Ballet BC’s ‘Romeo + Juliet’ Dances into Unexpected Yet Poignant Terrain

By Erin Ward

photo by Michael Slobodian

VANCOUVER – The story is familiar, but Ballet BC takes Romeo + Juliet to some new and unexpected places with the most recent addition to their repertoire. With minimal sets, a dramatic score, and Medhi Walerski’s powerful choreography, the tragic tale comes alive once again.
Walerski makes use of the minimal set — three tall rectangular blocks that are open in the middle — and the large cast of dancers to create complex layers onstage. The blocks, which the dancers effortlessly guide into new configurations, are surprisingly effective at suggesting the presence of buildings, windows, and doors. When Romeo and Juliet meet for the first time at the Capulet ball, they are positioned so as to delineate an outdoor terrace, where the two escape the party to explore their connection. Beyond this suggestion of a terrace and behind the rectangles that now appear to be windows, a group of dancers dressed in formal black attire are frozen into shapes reminiscent of party-goers, creating a sort of vignette of the party happening inside.

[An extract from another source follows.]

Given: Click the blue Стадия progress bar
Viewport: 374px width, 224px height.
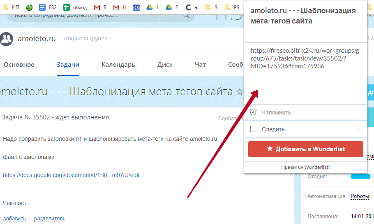Looking at the screenshot, I should [x=360, y=177].
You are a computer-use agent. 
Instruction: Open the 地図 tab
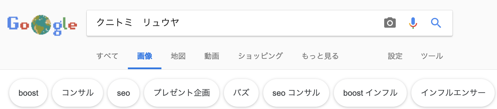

Aided by Sergei Prokofiev’s original score, drama builds in the second half of the show as the conflict between the Montague and Capulet families comes to head. At times, dancers, who do not represent recognizable characters from Romeo and Juliet, express the emotion rather than the narrative of the scene.

In one such scene, Juliet moves across the stage as shadowy figures dressed in black writhe and seethe on the floor around her. As she paces, considering a little glass vial from the Friar, the figures follow along by levering over one another, reaching up a limb or two before slinking back to the floor into the slightly sinister mass of moving bodies. These dancers are not characters in the narrative of Romeo and Juliet, instead they seem to convey the turmoil in Juliet’s mind as she makes her decision and signify the darkness that awaits her.

The scenes are rich with symbolism and in one particularly poignant sequence, Juliet is joined by Mercutio and Tybalt, both now deceased, who dance slowly with her, keeping pace with the slightly ominous music. Juliet seems unaware of the presence of these apparitions and does not respond as they move her across the floor. It is as though, in considering the vial, she is dancing with death, and the imagery of the scene foretells the tragedy that is to come.